Uitzondering onvoldoende bekend
Met de invoering van het abonnementstarief heeft de regering vastgehouden aan de uitzondering op de eigen bijdrage voor de groep personen zoals beschreven in deze legal update. Met het laten vervallen van de inkomensgrens heeft dit tot gevolg dat een grote groep personen is uitgezonderd van de eigen bijdrage c.q. het abonnementstarief. Dit betreffen niet alleen meer de 'kwetsbare inwoners' onder een bepaalde inkomensgrens. Wij vragen ons af of gemeenten voldoende bekend zijn met de reikwijdte van deze uitzonderingsgrond.
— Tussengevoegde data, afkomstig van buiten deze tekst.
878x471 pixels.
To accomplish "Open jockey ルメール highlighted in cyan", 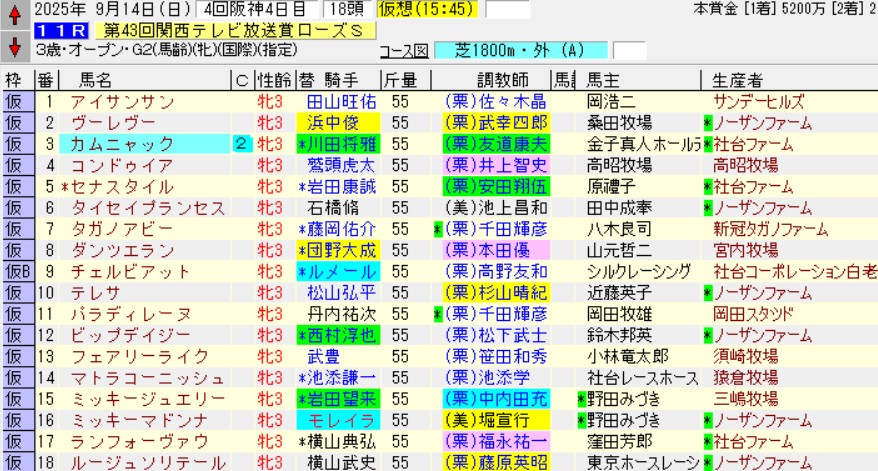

Gezien het feit dat veel gemeenten al een budgettair tekort hebben binnen het sociaal domein, zullen als gevolg van het consequent toepassen van deze uitzondering de kosten op grond van de Wmo 2015 mogelijk verder toenemen.
Auteurs
Bastiaan Wallage (Advocaat Zorg & Sociaal Domein bij Van Benthem & Keulen)
Freek Reijmerink (juridisch medewerker Zorg en Sociaal Domein bij Van Benthem & Keulen)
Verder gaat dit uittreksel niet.